October 10, 2018
Today’s blog addresses compensation and benefits; a complicated subject of upmost interest to our clients. The blog touches on major points to consider regarding compensation and benefits. Physicians and physician groups must consult with compensation experts and legal counsel to insure that they understand the best possible, regulatory compliant compensation model for their needs. There are pros and cons and multiple variations of each model.
Common compensation models and a few pros and cons include:
– Salary with or without bonus or productivity incentive: offers security; but without bonus or productivity, incentive can encourage minimum work efforts.
– Minimum income guarantee with productivity incentive: offers security and encourages and rewards effort, but may create an over-utilization incentive.
– Productivity based compensation: encourages and rewards hard workers; may create an over-utilization incentive.
– Collections based compensation: high degree of variability based on factors that may be beyond the control of the provider.
– Equality: simple to administer; high producers required to subsidize low producers.
– Capitation: rewards cost-efficient and cost-effective care; high degree of variability based on factors that may be beyond the control of the provider.
A word about hospital/physician compensation. Physicians exploring compensation arrangements with hospitals and health systems will inevitably hear the term “fair market value”. In order for a hospital or health system provider to satisfy Stark and anti-kickback federal regulations, compensation (including benefits, signing bonuses, relocation benefits, loan repayments, and everything else provided to the physician) must not exceed the fair market value of the services provided by the physician and compensation may not vary with the volume or value of referrals. Fair market value is often established for hospitals and health systems by independent consultants based on multiple factors. Fair market value can often be negotiated based on unique circumstances and is frequently driven by the basic economic principles of supply and demand.

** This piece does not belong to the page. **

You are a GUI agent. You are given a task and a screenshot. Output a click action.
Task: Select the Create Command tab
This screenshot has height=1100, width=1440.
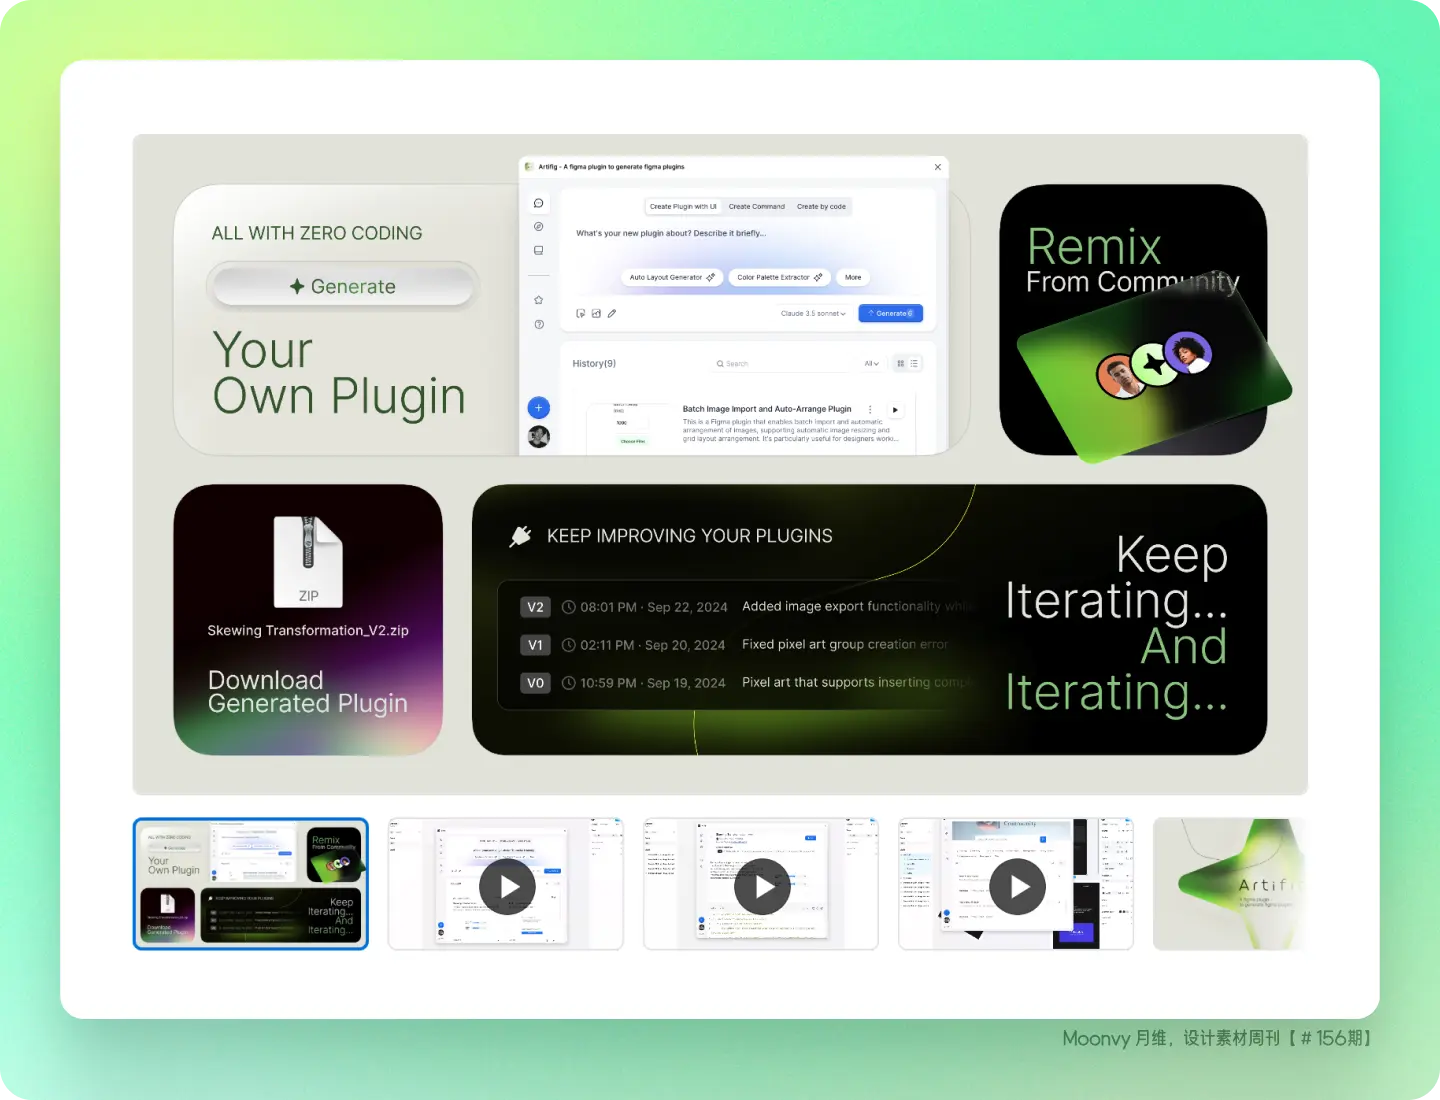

Hospitals often compensate physicians, in the early stages of employment, using a minimum income guarantee with a productivity incentive model easing into a full productivity compensation model based on the services the physician personally performs (e.g., per wRVU or similar methodology). Hospitals cannot compensate a physician based on volume or value of the ancillary services, the physician may order.
Physician groups have greater flexibility in the way that they can compensate group members. For example, physician groups may also compensate physicians based on “incident to” services, or sharing of profits. However, compensation based on the volume or value of referrals of services, not performed by or incident to the services performed by the physician, is prohibited.
Employers sometimes pay relocation expenses, signing bonuses, student loan payments, or other similar items, and often require some form of repayment, if the physician leaves within a certain period of time. Such payments are frequently structured as forgivable loans to facilitate repayment, with the repayment obligation secured by a note or other security instrument. There are tax and credit score ramifications to such payments that physicians must take into account when accepting compensation, that requires repayment in any form, including forgivable loans.
Benefits. Benefit packages vary widely based on whether the employer is a small or large physician practice, a hospital or health system or another type of provider. Benefits generally include, e.g., paid time off, CME allowances, health, disability, life and malpractice insurance, and retirement. Some private practices offer additional benefits, such as cell phones and car allowances. Beware that certain benefits may have tax consequences.
Benefits should not be provided to independent contractors; as the IRS may claim that doing so makes the independent contractor an employee for tax purposes.
A few additional things to consider.
Watch for clawbacks from compensation; such as refunds, recoupments and indemnification obligations
Compensation obligations that extend beyond the termination date of the contract
Ability to audit productivity and collections to assure accurate compensation
Physician compensation is complicated in terms of compensation formulas, as well as legal and regulatory requirements. There is no one size fits all methodology. Physicians, physician groups, hospitals, and health systems should all seek guidance from qualified consultants and legal counsel in reviewing and evaluating the options.